[Element and text location data]

****************

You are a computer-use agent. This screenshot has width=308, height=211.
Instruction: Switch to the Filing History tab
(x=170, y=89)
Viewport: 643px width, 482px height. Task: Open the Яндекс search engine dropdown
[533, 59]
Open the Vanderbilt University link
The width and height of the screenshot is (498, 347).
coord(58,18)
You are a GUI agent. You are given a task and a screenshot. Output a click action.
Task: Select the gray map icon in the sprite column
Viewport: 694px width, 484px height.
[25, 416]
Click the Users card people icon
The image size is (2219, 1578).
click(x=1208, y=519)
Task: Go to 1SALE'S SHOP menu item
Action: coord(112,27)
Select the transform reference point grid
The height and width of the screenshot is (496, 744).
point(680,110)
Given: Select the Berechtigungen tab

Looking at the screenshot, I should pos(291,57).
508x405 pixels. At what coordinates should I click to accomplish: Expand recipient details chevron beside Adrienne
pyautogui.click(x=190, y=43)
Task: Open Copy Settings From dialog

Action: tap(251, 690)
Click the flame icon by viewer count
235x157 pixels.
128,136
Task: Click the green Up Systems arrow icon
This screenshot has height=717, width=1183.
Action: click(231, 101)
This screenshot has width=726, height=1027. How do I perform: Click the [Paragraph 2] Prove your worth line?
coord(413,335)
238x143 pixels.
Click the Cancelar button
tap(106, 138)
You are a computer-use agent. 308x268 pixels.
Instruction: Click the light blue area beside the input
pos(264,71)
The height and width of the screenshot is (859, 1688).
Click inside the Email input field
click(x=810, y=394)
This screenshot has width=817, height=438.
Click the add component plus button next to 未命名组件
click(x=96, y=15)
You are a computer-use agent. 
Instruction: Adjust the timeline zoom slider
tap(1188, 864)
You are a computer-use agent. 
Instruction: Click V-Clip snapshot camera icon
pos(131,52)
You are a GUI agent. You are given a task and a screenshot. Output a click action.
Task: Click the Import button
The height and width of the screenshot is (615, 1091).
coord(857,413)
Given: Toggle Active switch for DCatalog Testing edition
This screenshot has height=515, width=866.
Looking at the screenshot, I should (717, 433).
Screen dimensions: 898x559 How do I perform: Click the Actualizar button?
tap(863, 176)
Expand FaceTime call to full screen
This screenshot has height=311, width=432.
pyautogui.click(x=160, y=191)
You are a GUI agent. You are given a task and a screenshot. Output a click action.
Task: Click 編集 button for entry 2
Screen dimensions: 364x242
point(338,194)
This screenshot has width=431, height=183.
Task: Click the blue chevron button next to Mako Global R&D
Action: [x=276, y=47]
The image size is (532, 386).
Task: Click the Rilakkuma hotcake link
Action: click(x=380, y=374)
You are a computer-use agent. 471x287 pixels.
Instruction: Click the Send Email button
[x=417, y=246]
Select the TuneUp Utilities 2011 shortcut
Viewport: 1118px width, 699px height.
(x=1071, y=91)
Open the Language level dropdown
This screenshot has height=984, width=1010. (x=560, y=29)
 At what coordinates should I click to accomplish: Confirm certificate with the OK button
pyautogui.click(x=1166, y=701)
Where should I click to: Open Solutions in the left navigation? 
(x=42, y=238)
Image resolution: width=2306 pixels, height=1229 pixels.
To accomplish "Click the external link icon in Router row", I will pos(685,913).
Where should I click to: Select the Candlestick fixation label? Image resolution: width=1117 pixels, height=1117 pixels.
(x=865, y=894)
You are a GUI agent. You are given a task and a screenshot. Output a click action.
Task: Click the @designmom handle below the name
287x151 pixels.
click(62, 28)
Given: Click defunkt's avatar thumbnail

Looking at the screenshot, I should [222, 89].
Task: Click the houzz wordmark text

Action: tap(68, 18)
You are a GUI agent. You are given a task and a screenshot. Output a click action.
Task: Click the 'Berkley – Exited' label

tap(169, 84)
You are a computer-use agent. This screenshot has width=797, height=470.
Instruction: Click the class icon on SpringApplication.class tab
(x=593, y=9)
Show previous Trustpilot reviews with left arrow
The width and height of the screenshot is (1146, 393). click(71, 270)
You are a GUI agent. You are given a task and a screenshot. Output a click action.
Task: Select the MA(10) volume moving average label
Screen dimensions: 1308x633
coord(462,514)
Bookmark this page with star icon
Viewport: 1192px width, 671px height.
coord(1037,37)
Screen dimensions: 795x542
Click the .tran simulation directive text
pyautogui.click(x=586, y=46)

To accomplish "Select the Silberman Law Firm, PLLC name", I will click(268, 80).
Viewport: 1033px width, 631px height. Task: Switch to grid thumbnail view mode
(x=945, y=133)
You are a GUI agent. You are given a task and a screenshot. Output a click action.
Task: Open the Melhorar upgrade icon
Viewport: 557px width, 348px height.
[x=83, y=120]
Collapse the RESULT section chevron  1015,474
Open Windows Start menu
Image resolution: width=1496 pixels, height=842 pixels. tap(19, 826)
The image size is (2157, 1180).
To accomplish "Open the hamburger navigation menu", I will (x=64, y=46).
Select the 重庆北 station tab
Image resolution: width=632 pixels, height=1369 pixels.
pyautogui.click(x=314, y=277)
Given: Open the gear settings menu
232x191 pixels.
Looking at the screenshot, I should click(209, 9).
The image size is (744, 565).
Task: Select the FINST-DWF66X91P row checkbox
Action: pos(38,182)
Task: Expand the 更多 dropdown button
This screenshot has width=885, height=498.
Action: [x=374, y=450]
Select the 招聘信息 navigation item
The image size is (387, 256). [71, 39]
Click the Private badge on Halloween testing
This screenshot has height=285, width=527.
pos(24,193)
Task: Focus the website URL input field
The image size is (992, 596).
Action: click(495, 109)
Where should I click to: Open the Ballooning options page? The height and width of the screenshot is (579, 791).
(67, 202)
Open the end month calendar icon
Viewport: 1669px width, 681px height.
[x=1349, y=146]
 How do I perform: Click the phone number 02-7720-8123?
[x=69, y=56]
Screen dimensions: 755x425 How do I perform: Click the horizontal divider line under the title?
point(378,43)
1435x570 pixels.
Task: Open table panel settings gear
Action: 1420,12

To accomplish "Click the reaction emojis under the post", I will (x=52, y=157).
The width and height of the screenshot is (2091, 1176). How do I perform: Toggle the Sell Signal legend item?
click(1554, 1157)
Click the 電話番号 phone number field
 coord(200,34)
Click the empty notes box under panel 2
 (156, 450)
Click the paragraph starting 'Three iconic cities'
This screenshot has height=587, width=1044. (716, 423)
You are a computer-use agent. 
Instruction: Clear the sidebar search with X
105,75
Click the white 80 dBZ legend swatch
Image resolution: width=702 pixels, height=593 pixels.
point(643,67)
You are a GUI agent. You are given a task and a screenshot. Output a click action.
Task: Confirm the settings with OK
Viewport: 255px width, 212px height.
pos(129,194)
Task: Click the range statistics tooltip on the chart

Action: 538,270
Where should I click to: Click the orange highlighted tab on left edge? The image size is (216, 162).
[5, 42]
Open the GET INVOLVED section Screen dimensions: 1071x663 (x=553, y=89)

****************

| EXERCISE BRIEF |
Please gather every line in the listing above that contains the word "under" and copy each one out.

| TASK RESPONSE |
Screen dimensions: 755x425 How do I perform: Click the horizontal divider line under the title?
To accomplish "Click the reaction emojis under the post", I will (x=52, y=157).
Click the empty notes box under panel 2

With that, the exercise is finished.